Roxana Olsen has always dreamed of going to Paris, and after high school graduation finally plans to travel there on a study abroad program—a welcome reprieve from the bruising fallout of her parents’ divorce. But a logistical mix-up brings Roxana to Copenhagen instead, where she’s picked up at the airport by Søren, a twenty-eight-year-old guide who is meant to be her steward. Instantly drawn to one another, Roxana and Søren’s relationship turns romantic, and when he asks Roxana to accompany him to a small town in the north of Denmark for the rest of the summer, she doesn’t hesitate to accept. There, Roxana’s world narrows and opens as she experiences fantasy, ritual, and the pleasures of her body, a thrilling realm of erotic and domestic bliss. She is so enamored by her cohabitation and intense connection with Søren that at first, she almost doesn’t notice that he does not give her a key to the apartment, leaving her locked in each day while he works in the library on his African-American
literature thesis.
As their relationship deepens, Søren’s temperament darkens, revealing his depression, anxiety and prejudices. Roxana finds herself increasingly drawn to a local outsider, in many ways Søren’s polar opposite, whom she learns is a Bosnian Muslim refugee from the Balkan War. When she decides to sneak out to find him her experiences open in a way she could never have imagined.

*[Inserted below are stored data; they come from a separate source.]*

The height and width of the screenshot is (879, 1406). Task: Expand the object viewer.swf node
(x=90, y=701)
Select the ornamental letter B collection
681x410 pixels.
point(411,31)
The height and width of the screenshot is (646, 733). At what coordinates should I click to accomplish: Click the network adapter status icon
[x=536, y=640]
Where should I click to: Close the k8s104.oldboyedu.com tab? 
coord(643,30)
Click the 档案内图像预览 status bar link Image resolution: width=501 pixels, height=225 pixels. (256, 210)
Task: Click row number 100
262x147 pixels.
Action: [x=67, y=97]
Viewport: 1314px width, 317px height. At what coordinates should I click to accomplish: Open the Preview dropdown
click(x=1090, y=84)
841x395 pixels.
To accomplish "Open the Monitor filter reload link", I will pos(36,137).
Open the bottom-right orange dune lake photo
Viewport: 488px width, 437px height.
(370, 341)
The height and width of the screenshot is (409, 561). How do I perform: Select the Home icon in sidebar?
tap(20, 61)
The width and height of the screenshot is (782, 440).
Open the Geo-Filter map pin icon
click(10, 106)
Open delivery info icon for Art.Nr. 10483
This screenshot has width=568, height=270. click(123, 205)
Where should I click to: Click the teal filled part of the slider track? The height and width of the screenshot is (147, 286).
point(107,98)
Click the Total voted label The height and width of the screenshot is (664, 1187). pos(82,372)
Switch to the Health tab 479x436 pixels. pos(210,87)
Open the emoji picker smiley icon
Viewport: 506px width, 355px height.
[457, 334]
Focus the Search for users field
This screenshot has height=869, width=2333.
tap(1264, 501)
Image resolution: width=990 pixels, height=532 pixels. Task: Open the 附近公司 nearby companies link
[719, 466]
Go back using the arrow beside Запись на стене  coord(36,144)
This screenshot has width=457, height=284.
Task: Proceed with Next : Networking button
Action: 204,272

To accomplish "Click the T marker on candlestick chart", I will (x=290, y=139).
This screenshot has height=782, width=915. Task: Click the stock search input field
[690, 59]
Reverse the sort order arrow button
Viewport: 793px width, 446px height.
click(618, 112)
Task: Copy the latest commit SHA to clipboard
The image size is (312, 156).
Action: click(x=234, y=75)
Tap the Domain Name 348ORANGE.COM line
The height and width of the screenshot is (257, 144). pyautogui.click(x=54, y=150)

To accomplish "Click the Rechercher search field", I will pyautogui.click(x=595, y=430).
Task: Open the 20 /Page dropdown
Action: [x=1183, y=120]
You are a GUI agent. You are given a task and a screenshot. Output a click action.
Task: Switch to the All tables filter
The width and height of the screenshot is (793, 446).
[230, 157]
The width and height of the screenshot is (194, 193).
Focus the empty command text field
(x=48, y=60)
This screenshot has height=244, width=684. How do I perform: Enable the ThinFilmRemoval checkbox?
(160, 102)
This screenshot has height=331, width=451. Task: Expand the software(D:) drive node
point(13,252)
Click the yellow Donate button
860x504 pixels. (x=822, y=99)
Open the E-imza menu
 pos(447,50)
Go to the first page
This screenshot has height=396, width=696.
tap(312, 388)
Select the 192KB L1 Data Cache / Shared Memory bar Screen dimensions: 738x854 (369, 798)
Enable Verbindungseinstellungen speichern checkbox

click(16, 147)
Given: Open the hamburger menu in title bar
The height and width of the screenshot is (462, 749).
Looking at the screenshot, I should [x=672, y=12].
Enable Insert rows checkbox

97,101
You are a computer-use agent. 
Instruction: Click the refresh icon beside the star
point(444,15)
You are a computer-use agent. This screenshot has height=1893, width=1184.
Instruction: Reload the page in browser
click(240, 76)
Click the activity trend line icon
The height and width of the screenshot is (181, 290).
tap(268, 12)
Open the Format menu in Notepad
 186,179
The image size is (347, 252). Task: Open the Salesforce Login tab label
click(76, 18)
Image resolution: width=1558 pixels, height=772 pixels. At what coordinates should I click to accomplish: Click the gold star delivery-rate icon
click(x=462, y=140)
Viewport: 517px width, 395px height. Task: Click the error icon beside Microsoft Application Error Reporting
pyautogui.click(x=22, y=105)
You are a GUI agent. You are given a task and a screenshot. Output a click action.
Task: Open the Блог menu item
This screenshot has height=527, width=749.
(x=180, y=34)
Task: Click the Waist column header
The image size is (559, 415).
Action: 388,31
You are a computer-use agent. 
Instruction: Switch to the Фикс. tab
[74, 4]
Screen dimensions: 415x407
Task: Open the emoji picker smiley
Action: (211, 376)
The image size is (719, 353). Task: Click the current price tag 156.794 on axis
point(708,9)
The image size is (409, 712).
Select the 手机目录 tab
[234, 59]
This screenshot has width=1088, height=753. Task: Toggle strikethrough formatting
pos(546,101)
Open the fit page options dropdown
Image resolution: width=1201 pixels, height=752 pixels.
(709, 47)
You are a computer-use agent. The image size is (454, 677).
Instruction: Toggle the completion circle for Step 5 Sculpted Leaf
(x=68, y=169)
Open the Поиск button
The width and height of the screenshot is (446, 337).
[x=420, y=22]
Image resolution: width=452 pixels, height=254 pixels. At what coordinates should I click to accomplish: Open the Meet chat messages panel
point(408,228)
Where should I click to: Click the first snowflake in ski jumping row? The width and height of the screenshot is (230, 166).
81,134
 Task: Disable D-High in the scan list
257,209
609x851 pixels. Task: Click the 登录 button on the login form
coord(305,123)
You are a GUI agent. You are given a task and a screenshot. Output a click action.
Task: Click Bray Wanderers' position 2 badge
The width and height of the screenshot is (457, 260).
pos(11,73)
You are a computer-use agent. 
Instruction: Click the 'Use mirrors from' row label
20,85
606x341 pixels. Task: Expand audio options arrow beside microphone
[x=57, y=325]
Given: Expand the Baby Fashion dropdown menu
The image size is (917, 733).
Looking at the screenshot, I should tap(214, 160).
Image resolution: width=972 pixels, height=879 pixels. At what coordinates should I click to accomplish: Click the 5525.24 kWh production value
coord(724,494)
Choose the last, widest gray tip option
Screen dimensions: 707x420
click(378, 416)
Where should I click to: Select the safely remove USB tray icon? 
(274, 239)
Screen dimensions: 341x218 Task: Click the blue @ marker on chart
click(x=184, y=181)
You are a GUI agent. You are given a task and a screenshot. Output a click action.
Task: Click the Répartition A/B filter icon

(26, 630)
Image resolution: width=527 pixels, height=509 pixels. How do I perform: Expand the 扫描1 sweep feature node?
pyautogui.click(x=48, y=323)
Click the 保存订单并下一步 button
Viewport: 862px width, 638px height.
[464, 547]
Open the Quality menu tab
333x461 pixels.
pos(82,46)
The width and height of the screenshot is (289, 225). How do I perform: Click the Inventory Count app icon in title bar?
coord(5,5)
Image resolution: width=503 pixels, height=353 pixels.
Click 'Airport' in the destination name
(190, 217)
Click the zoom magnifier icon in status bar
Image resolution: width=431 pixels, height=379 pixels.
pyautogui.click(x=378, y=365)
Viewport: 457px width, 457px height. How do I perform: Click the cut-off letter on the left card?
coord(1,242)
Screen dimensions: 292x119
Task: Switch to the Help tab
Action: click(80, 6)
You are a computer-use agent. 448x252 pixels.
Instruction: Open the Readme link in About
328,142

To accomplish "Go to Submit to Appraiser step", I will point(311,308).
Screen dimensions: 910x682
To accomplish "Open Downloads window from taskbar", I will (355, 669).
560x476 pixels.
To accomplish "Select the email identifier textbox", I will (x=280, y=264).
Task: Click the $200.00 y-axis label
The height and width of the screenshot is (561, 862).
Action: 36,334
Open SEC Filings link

An erotic coming-of-age like no other, Lisa Locascio's Open Me is a daringly original and darkly compelling portrait of a young woman discovering her power, her sex, and her voice; and an incisive examination of xenophobia, migration, and what it means to belong.
Locascio is joined in conversation by Karolina Waclawiak, a screenwriter and author of two critically acclaimed novels, How to Get into the Twin Palms and The Invaders.